Kay’s Books on Prospect [in Cleveland]. It was legendary. I used to take a bus up there from Richfield when I was like, 13, and buy all my sci-fi. Walk out of there with two bags full of books. I’ve never seen a bigger bookstore. Books were packed everywhere! They knew where everything was. I don’t know how.
And all these colorful characters. I thought it would be a fun setting. That whole Prospect Avenue of that era would be a lot of fun. Back then it was wig stores, Jewish tailors, all these print shops from like the ‘40s.
Usually I’d go with a couple buddies. It was a whole Saturday here. Go to Otto Mosers’ for lunch and hang out in the arcade and go to the comic book shop in the colonial arcade. It was just a really colorful era that a lot of people have forgotten about. When people think about that time, they think about the river catching on fire and default and all that shit, but it was so much more.
Did you do a lot of research for the series?
Not a lot. But there is some stuff. I found out Frank Spisak was a clerk there. He was the Neo-Nazi who killed three people at Cleveland State. He was also a transsexual hooker. This guy had a head full of cats. I was like ah, I gotta work him in. I probably won’t depict the murders or anything, but he’ll be flitting in and out.
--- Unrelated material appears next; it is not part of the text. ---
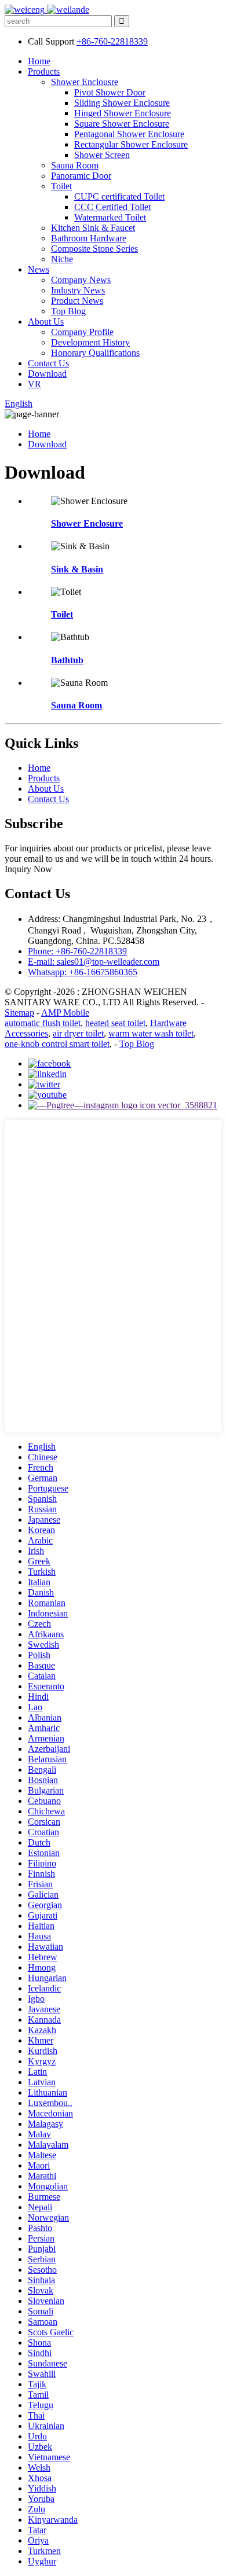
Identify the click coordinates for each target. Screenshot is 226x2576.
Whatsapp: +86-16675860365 (82, 972)
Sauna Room (75, 165)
You’ve been making some appearances—like a live drawing event at the Cleveland Museum of Art recently. Was that fun?
Um, you know, I’ve always been a little reclusive. And all the time I was doing The City, it became almost a habit. And when My Friend Dahmer was about to come out, I knew it was going to be a big hit. And I decided you know what, from now on, my default is to say yes, unless I have a reason not to. So when people ask me to do stuff now, I say ‘Sure.’ It’s a lot more fun.
That event wasn’t very well attended, but it was fun. I had to pick a favorite piece at the museum and do my rendition of it. Well, I did, anyway, I don’t think anybody else did. So I picked Stag at Sharkey’s by George Bellows, who was actually a predecessor of mine at Ohio State. He worked for Ohio State student publications like in 1900. And I always loved that painting, so I redrew it as a floor fight at the Republican convention between a Trump supporter and a Dump Trumper. I did it in two hours. People loved it. They went crazy over it. I just did it with marker. It was really not very good. I don’t even know who has it now. I just left it there.
Creative Workforce Fellowship winner John Derf Backderf will show original drawings from The Baron of Prospect Avenue at Waterloo Arts Gallery, November 4 – 25.